▶ **Exercise aim**
Please reproduce all of the material below word for word, omitting the pictures.

Start of Extracted records

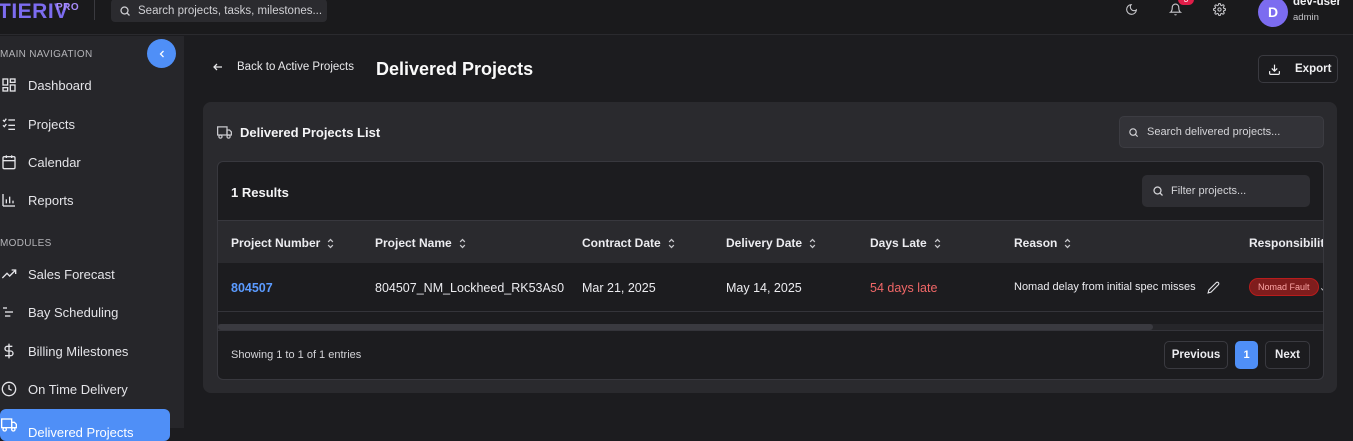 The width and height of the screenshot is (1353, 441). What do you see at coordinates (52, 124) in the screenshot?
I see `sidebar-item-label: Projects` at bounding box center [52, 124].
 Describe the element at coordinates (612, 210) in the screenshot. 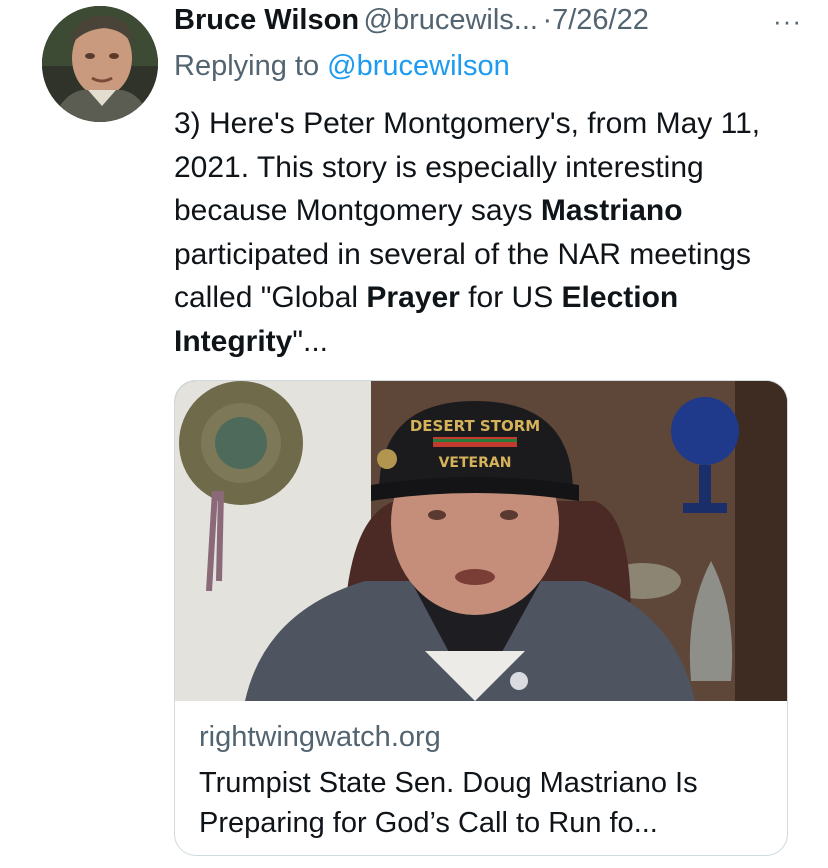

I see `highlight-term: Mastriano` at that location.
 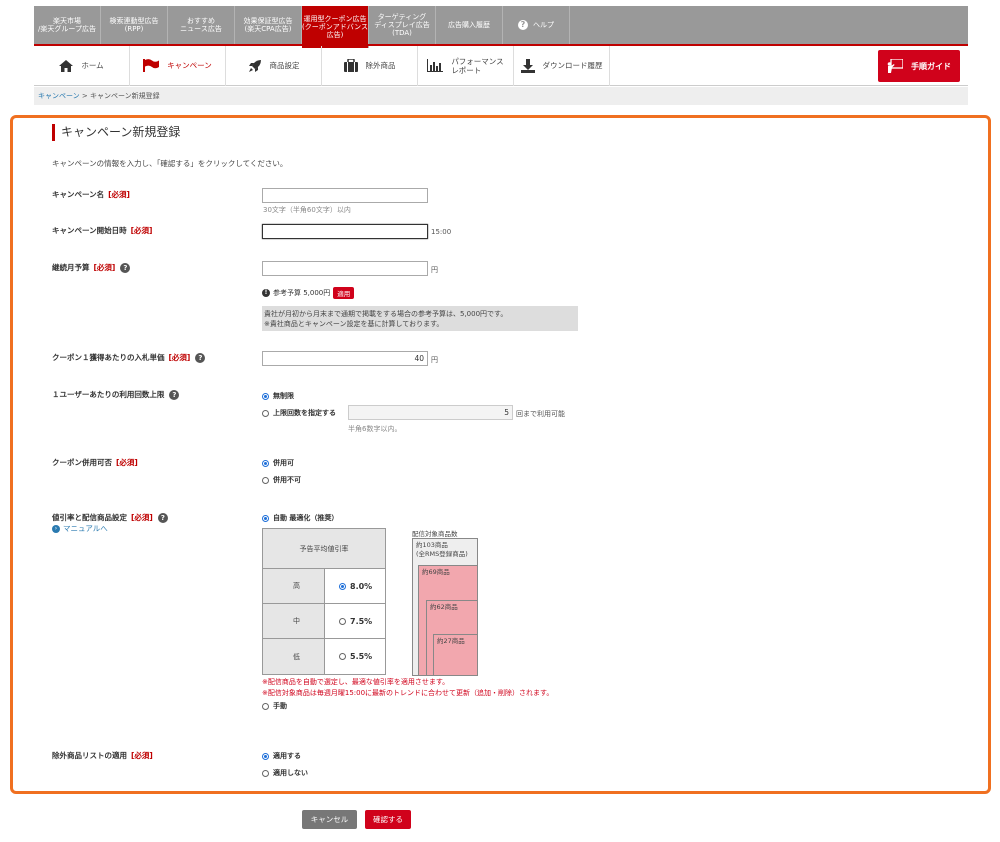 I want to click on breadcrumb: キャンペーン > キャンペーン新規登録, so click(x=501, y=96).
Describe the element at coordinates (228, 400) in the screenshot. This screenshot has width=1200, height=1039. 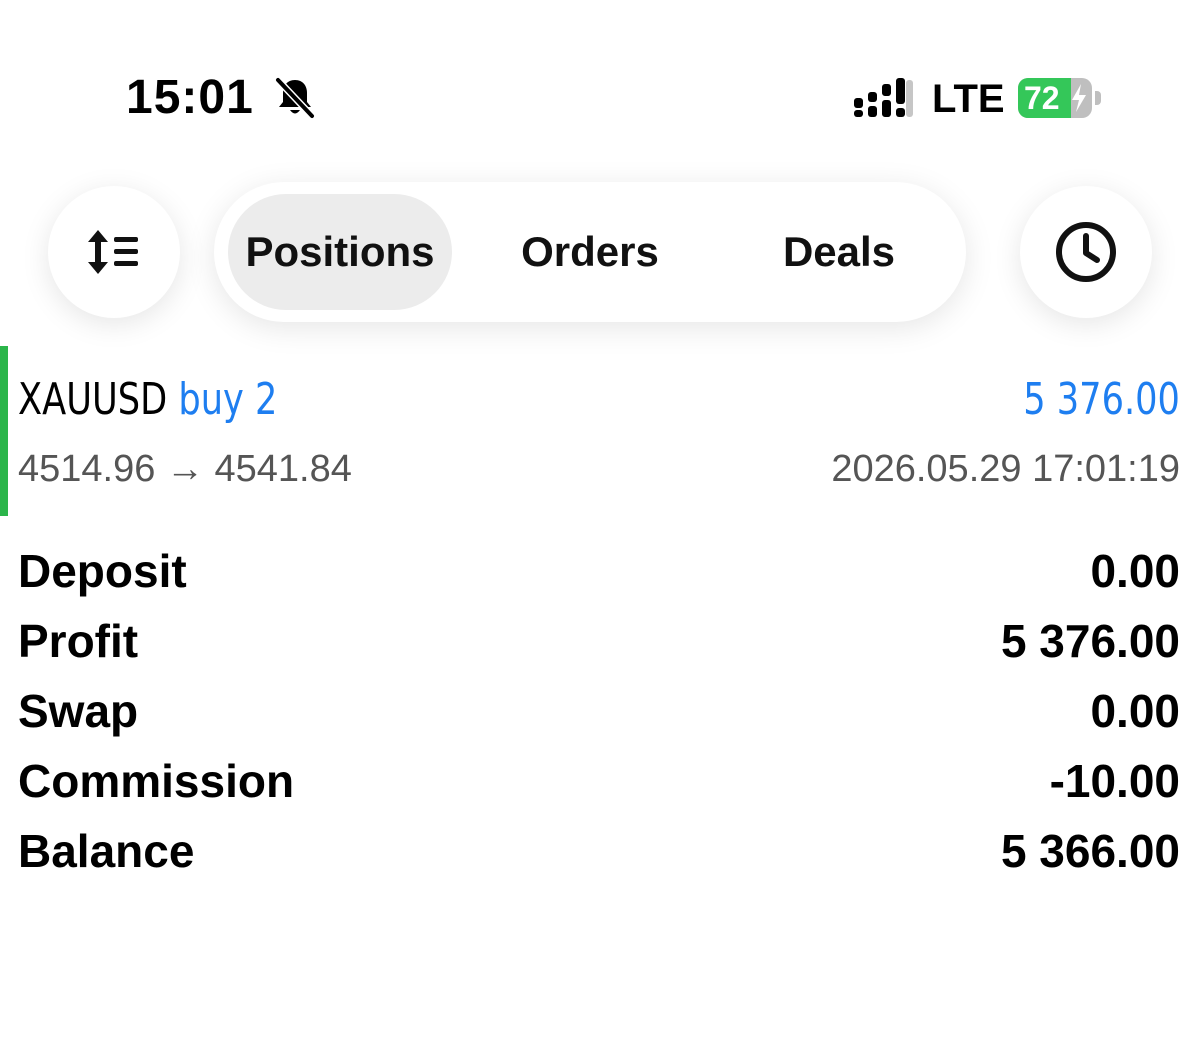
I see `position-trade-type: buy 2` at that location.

End of Extracted records

▶ **Exercise output**
 The width and height of the screenshot is (1353, 441). What do you see at coordinates (52, 124) in the screenshot?
I see `sidebar-item-label: Projects` at bounding box center [52, 124].
 Describe the element at coordinates (612, 210) in the screenshot. 

I see `highlight-term: Mastriano` at that location.
  I want to click on breadcrumb: キャンペーン > キャンペーン新規登録, so click(x=501, y=96).
Describe the element at coordinates (228, 400) in the screenshot. This screenshot has width=1200, height=1039. 
I see `position-trade-type: buy 2` at that location.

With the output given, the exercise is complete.